Fig. 1 Model schematic of the key elements of intracellular zinc ion homeostasis. The key elements that control the steady state cytosolic free zinc ion concentration and modulate zinc ion transients in cultured rat cortical neurons are illustrated. Red dots represent zinc ions. (A) Steady state cytosolic free zinc ion concentrations are maintained at picomolar to single digit nanomolar concentrations primarily by the buffering action of cytosolic zinc ion-binding proteins that include metallothionein (MT). MT is illustrated with 5 of 7 zinc ion binding sites occupied at steady state. The store is illustrated at steady state with a small amount (relative to its total capacity) of zinc inside and a slow leak. Also illustrated is a zinc ion sensor protein that is unoccupied at steady state but which will bind zinc ions when the cytosolic free concentration increases sufficiently (see B). ZnAF-2F is a fluorophore that allows the experimenter to measure and image both the steady state and spatial and temporal characteristics of zinc ion transients using microfluorometry. ZnAF-2F will increase fluorescence output when bound to zinc ions (see B). (B) Net zinc ion influx is increased as a way to illustrate the functioning of muffling reactions and zinc ion sensing under non-steady state conditions.
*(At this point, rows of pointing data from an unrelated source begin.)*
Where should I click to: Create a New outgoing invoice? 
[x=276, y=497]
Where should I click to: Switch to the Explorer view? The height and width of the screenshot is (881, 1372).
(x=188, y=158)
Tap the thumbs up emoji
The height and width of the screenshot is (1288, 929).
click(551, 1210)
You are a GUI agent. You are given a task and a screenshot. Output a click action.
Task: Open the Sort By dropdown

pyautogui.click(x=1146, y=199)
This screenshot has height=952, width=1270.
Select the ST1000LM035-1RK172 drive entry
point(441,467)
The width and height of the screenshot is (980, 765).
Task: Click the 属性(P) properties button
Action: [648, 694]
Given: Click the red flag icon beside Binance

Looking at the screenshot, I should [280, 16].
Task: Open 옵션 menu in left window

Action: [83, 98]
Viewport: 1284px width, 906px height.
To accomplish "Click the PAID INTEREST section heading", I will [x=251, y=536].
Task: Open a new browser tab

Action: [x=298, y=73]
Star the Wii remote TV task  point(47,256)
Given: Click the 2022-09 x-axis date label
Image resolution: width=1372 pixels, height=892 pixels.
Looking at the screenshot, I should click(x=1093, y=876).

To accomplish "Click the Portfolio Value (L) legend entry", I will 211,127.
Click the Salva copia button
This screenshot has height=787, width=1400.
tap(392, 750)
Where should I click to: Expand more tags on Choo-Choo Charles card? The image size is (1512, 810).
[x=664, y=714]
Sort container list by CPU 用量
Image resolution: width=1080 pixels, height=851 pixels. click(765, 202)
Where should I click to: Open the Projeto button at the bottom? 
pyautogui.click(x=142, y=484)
With an increase in fluorescence ZnAF-2F reports that cytosolic free zinc ion levels are changing as a result of zinc ion influx. Free zinc ions are shuttled to the intracellular store by muffling reactions, which require that zinc ions are first bound to MT or other zinc-binding proteins and then transferred to the store. The store begins to fill with zinc ions. The muffling reactions dampen the zinc ion transient and are responsible for its temporal and spatial characteristics. If cytosolic free zinc ion concentrations reach a sufficiently high level, zinc ions will bind to zinc ion sensors in the cytoplasm. Zinc ion sensors discovered to date are transcription factors that upon binding zinc ions translocate to the nucleus and effect changes in the expression of genes encoding zinc homeostatic proteins.

Cytosolic zinc-binding proteins—focus on metallothionein (MT)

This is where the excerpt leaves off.